Copy out, word for word, the lines from the one containing "Where should I" through the last line, leaving out the pictures.

─── Provided records ───

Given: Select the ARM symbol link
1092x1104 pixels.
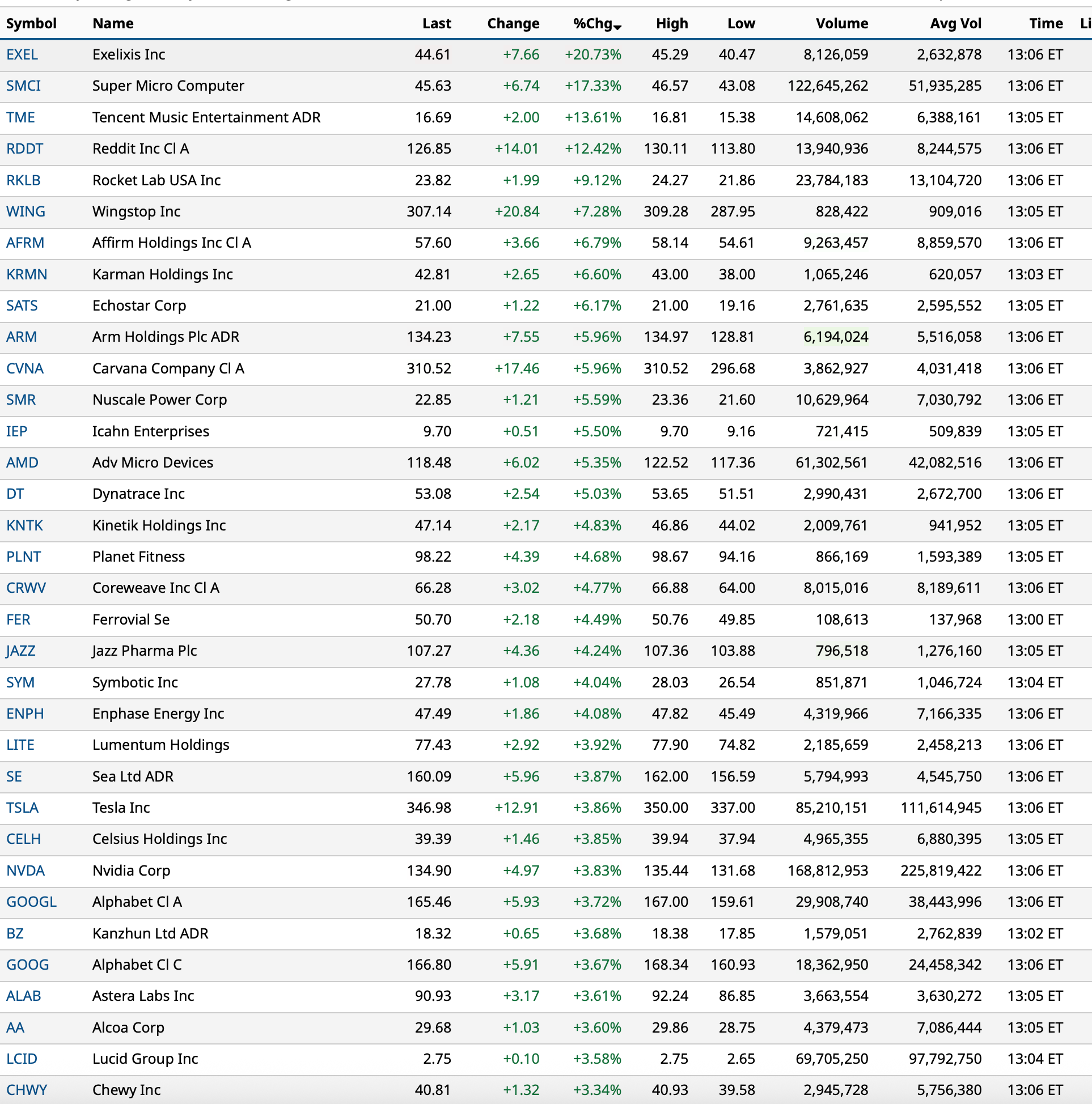Looking at the screenshot, I should [x=21, y=337].
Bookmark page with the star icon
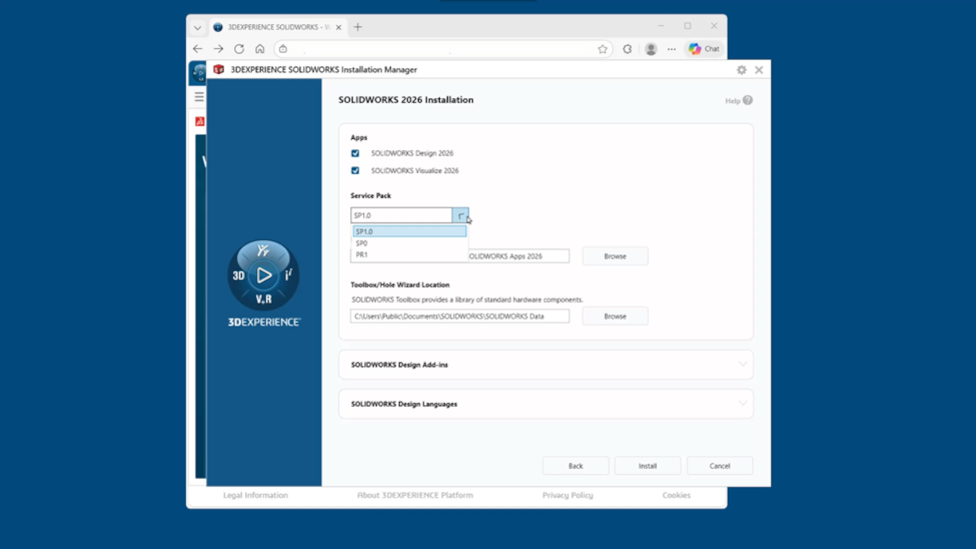This screenshot has width=976, height=549. [x=602, y=49]
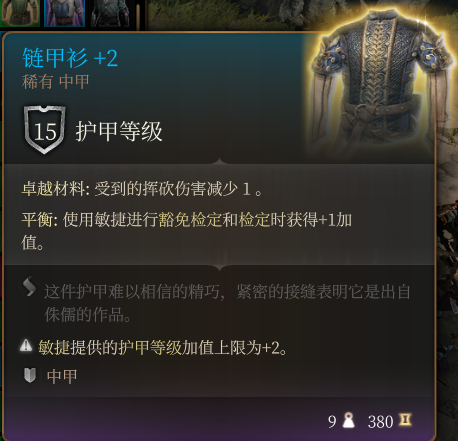Screen dimensions: 458x441
Task: Click the 平衡 property label
Action: (x=38, y=220)
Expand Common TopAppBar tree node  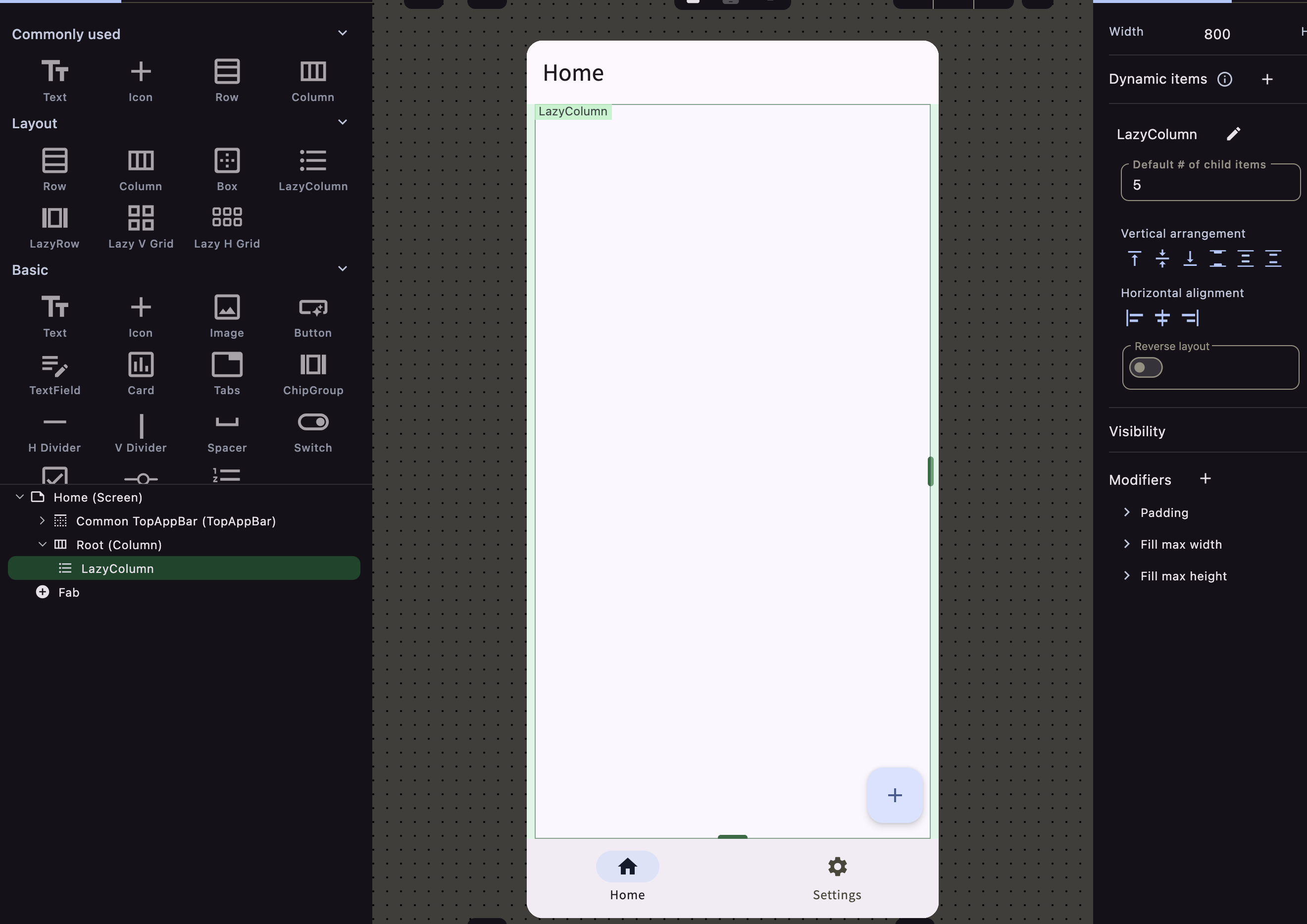coord(42,520)
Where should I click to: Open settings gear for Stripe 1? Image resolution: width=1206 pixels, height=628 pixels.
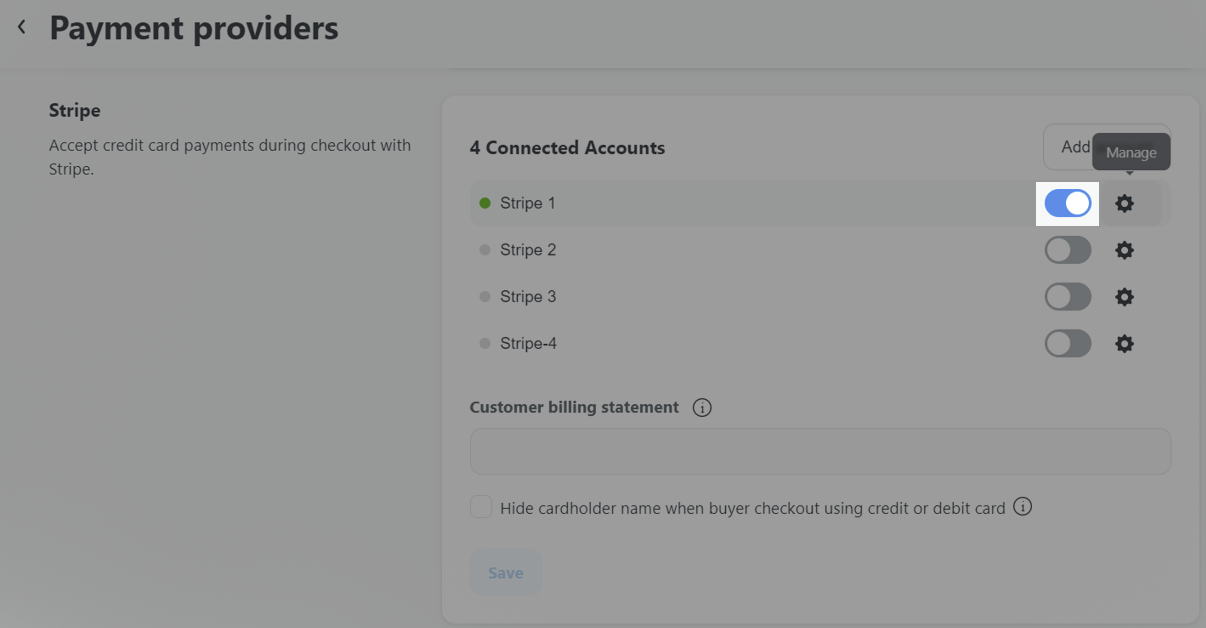pyautogui.click(x=1125, y=204)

───

## [The solution]
Where should I click to: Open settings gear for Stripe 1? Image resolution: width=1206 pixels, height=628 pixels.
pyautogui.click(x=1125, y=204)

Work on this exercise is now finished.